▶ [AIM]: Reproduce word for word every line from the first one down to the line that contains "Action: tap(248, 141)", including both of those lines.

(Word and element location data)
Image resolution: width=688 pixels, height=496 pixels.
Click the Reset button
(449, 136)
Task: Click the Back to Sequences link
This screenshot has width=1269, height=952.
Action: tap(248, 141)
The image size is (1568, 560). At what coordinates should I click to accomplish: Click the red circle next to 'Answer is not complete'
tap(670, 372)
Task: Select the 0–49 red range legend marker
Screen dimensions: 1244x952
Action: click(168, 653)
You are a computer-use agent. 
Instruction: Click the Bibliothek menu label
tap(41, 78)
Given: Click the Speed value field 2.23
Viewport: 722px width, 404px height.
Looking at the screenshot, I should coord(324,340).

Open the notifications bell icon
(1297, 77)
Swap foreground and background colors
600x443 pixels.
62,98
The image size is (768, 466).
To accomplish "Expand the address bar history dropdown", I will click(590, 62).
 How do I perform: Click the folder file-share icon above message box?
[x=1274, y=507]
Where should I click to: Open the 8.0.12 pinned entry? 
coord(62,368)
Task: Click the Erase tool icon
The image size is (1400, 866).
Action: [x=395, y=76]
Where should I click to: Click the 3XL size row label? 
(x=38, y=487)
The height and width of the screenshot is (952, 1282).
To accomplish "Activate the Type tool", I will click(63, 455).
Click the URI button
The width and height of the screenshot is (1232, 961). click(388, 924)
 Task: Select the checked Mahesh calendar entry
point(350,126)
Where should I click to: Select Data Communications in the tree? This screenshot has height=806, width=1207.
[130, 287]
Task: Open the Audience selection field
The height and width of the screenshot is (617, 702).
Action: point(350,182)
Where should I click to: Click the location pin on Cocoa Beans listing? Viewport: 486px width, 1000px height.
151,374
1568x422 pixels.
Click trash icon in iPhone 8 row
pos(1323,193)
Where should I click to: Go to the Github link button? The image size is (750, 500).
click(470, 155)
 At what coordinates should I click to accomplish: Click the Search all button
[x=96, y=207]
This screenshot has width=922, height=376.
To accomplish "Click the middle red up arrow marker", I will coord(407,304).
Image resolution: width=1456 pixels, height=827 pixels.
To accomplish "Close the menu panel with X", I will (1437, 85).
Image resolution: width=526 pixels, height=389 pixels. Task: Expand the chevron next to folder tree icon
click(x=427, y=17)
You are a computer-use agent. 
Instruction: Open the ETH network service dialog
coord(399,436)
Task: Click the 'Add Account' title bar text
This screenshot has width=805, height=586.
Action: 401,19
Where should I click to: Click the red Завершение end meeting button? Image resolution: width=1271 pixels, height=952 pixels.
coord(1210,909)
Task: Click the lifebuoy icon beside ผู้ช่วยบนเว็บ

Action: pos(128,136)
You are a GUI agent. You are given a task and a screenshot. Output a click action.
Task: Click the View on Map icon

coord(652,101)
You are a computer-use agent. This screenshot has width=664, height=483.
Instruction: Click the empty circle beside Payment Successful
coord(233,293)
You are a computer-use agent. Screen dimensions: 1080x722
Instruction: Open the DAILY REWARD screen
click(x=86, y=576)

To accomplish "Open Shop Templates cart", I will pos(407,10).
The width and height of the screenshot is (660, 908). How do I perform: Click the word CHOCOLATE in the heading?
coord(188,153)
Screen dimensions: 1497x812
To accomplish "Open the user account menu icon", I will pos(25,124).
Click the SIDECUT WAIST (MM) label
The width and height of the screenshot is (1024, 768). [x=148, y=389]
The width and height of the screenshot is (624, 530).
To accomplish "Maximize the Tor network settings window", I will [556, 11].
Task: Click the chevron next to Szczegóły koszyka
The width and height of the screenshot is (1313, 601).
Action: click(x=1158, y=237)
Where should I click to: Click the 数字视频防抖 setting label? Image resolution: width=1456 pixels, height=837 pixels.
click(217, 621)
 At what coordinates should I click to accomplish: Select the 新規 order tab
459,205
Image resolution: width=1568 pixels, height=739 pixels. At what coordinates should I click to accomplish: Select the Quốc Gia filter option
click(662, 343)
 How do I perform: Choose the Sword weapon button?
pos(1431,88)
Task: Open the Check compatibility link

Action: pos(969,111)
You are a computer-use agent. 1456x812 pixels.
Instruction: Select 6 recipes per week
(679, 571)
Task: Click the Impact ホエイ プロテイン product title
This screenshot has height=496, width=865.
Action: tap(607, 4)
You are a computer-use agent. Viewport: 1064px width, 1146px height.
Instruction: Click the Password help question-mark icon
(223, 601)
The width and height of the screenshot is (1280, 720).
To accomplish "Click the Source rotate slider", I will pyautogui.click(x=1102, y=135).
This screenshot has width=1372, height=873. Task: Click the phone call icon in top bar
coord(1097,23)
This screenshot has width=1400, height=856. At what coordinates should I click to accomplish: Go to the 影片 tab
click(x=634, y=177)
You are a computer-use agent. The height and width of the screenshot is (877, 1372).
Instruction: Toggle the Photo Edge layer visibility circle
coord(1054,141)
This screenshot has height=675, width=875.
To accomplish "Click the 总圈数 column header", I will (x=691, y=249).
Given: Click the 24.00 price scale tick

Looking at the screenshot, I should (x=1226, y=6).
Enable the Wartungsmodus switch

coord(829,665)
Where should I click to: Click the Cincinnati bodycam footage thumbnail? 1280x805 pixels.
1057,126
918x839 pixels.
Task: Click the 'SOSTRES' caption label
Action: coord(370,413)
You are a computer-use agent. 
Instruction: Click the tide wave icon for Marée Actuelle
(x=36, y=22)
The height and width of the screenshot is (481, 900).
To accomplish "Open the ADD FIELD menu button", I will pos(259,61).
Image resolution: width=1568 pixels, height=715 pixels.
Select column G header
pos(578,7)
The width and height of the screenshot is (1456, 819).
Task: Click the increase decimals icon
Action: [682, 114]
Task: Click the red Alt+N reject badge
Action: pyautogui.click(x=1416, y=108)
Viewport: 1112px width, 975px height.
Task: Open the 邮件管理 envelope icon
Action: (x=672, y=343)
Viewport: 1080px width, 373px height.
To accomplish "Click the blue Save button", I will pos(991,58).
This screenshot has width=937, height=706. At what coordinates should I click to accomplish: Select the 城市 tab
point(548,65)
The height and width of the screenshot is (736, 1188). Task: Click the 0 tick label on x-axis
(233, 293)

▶ [WRITTEN ANSWER]:
Image resolution: width=688 pixels, height=496 pixels.
Click the Reset button
(449, 136)
Task: Click the Back to Sequences link
This screenshot has width=1269, height=952.
Action: tap(248, 141)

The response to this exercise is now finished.